🇺🇸 Construction can begin for Willow oil project, federal judge says

By James Brooks, Alaska Beacon - April 5, 2023
An exploration site at ConocoPhillips' Willow prospect is seen from the air in the 2019 winter season. (Photo by Judy Patrick/provided by ConocoPhillips Alaska Inc.)
An exploration site at ConocoPhillips’ Willow prospect is seen from the air in the 2019 winter season. (Photo by Judy Patrick/provided by ConocoPhillips Alaska Inc.)

By James Brooks, Alaska Beacon

ANCHORAGE — A FEDERAL court judge on Monday ruled against environmental groups seeking to block preliminary construction of the Willow oil project on Alaska’s North Slope.

The decision allows ConocoPhillips, the project’s developer, to begin digging a gravel mine and building a gravel road to access the area projected to be the largest new North Slope oil development in decades. A boat ramp to support subsistence hunting and fishing is also planned.

Legal challenges will continue, multiple environmental groups said.

The Alaska Legislature voted unanimously to support ConocoPhillips’ position in the lawsuit, and the oil firm also received support from industry groups, the AFL-CIO and Alaska’s congressional delegation.

ConocoPhillips said in court filings that it has already constructed ice roads and could begin gravel work as soon as Tuesday.
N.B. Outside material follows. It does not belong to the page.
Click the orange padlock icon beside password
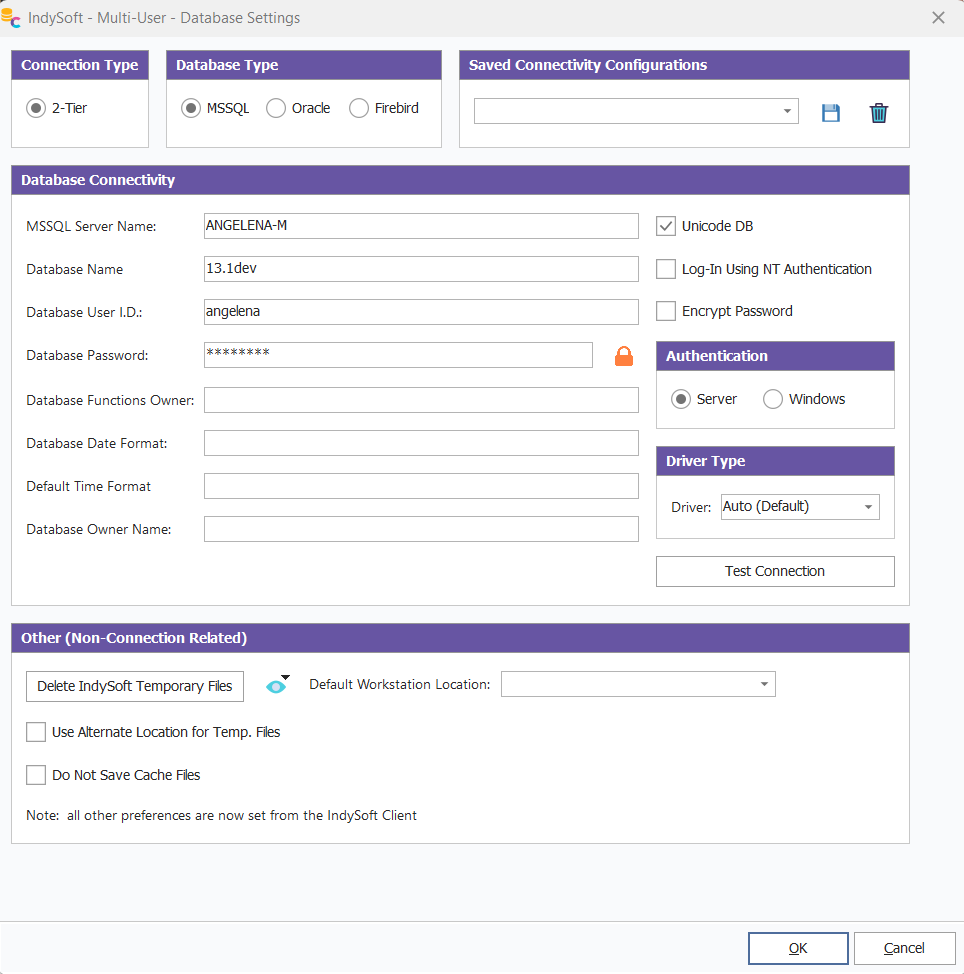point(624,356)
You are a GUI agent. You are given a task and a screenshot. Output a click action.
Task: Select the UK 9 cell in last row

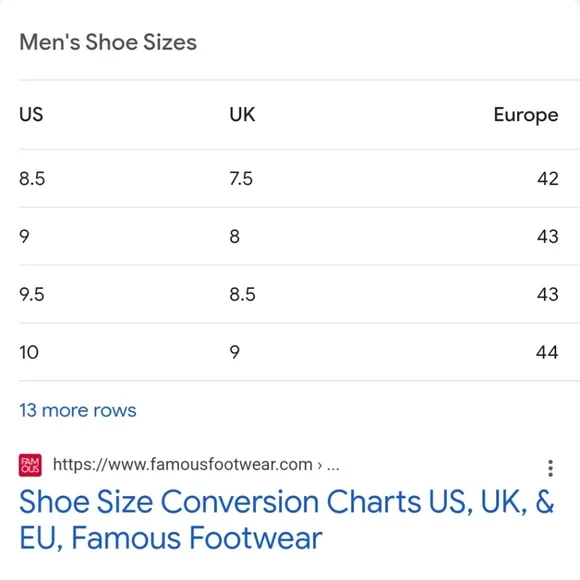click(x=235, y=352)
“With this decision from the federal district court, we are able to immediately begin construction activities,” said Rebecca Boys, director of media and advertising for ConocoPhillips Alaska, by email.

Environmental groups, which have been seeking to stop the development, said they were unhappy with the ruling from Alaska District Court Judge Sharon Gleason.
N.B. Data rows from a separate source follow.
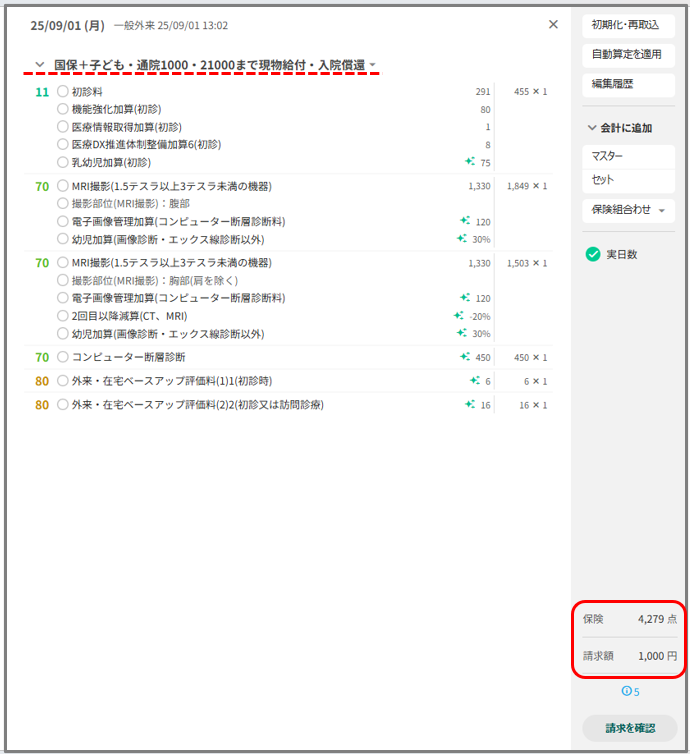
Task: Click the 請求を確認 button
Action: point(630,728)
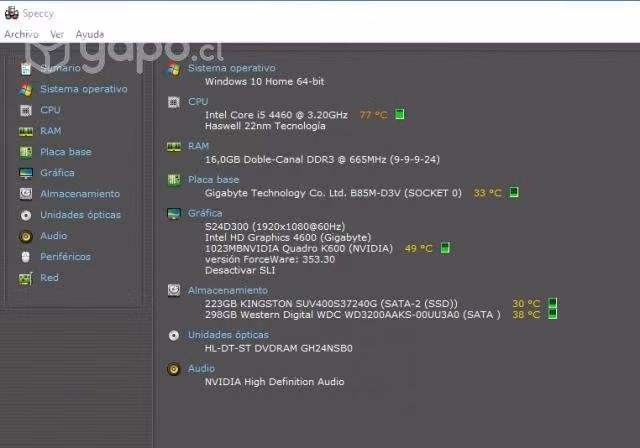
Task: Open Almacenamiento from the sidebar
Action: [x=80, y=194]
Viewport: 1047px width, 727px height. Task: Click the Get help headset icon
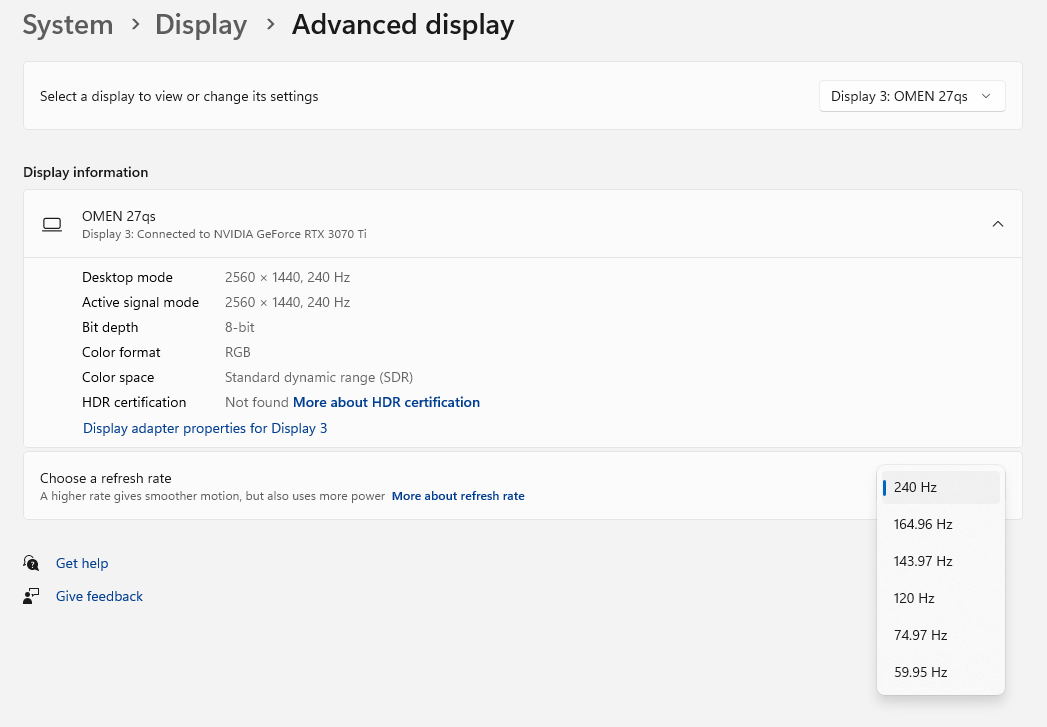pyautogui.click(x=32, y=563)
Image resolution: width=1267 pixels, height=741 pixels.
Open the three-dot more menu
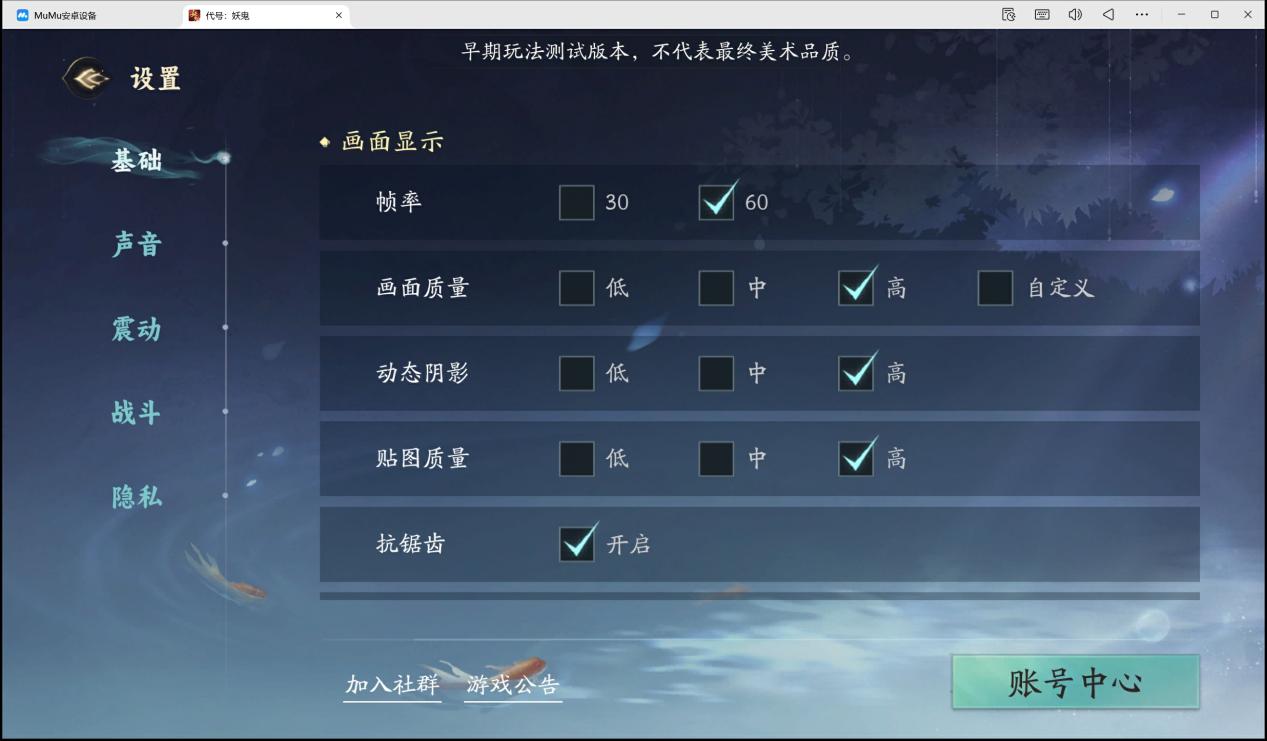tap(1142, 15)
“This is a profoundly disappointing decision,” said Karlin Itchoak, The Wilderness Society’s senior regional director for Alaska. “Willow poses a serious threat to air quality and subsistence resources for Indigenous communities in the region — as well as the world’s climate — and ConocoPhillips should not be allowed to begin work on a destructive project that was poorly evaluated by the Bureau of Land Management. We will continue to fight with all means at our disposal.”

Most heavy construction on the North Slope takes place in winter, when the tundra can be navigated by ice roads, and ConocoPhillips said it expects to work only from April 4 to about April 25, depending on weather.

In a 44-page order, Gleason wrote that environmental groups failed to demonstrate that those three weeks of work would cause irreparable harm to the environment.

She wrote that the court has received “numerous declarations” discussing the environmental harm that could be caused if oil is produced from Willow, “but regardless of the validity of these concerns, they are not relevant to the Court’s consideration of the current motions because the planned Winter 2023 Construction Activities do not include the extraction of any oil and gas.”

She said blasting at the proposed gravel quarry was unlikely to harm residents of Nuiqsut, the closest town to the site, and that subsistence hunters were unlikely to be harmed by construction this winter.

When considering whether construction is in the public interest, Gleason said she gave “considerable weight” to the Alaska Legislature’s unanimous vote in support of the project.

Boys said support for fighting the lawsuit was significant.

“We appreciate the support from the intervening parties and others who recognize that Willow will provide meaningful opportunities for Alaska Native communities and the State of Alaska, and domestic energy for America,” Boys said by email.